Upon entering, I quickly recognized the Russian-Israeli saleswoman. (I guess you could say I’m a regular). She was speaking with an Arab customer wearing hijab … in Russian! A little blue-eyed blonde girl identical to her mother was sitting on a stool behind the counter, listening in on the conversation. I began to browse through the blouses. “So which languages do you speak,” asked the saleswoman after a few minutes, switching into Hebrew. “Russian, Hebrew, Arabic, Turkish, and English,” the Arab woman responded unabashedly. “I work in a Russian company so I learned there,” she explained.

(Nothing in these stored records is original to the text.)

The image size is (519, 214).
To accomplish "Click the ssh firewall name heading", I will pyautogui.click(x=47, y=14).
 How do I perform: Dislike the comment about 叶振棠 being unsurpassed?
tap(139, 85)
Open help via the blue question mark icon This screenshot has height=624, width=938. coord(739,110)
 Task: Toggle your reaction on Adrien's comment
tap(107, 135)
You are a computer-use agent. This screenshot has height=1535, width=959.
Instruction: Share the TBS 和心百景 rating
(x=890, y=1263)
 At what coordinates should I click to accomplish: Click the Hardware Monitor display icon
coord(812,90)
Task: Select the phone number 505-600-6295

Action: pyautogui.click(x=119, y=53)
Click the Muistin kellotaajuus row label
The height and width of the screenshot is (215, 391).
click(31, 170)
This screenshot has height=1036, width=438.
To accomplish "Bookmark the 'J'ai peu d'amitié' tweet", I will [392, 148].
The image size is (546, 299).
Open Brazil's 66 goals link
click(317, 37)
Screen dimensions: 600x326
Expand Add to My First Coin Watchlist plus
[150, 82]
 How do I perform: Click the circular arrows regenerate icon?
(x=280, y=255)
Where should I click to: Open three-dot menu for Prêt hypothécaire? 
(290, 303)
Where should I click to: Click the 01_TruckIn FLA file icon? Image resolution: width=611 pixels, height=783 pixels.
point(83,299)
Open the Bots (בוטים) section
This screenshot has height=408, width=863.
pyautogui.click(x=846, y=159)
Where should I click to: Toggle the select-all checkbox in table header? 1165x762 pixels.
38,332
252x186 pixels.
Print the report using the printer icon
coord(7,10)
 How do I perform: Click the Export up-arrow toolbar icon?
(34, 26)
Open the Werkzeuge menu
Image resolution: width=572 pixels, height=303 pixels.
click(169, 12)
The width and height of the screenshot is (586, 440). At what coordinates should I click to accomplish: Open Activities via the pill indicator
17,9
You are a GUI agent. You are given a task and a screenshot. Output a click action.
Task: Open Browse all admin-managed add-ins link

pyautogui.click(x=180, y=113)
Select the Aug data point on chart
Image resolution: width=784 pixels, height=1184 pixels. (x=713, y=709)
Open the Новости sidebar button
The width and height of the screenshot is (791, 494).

The little girl behind the counter looked confused. “She speaks Russian, Ima?” she asked her mother in Hebrew, looking confused. “Yes, Russian!” the saleswoman clucked back delightedly, eyes still on the Arab woman. At this point,  I chimed in, in Russian, “And so do I!” This is a big stretch of the truth, being that I know only a child-like vocabulary that my mom taught me when I was six. But I felt it was relevant to the conversation, and so I continued to ask the little girl in Russian, what her name was. (I mispronounced a word and the Arab woman corrected me).

The little girl stared back at me in shock, and suddenly the saleswoman started laughing. “She doesn’t know what to make of all this Russian!” she cried. We all laughed together, and I paid for my new blouse.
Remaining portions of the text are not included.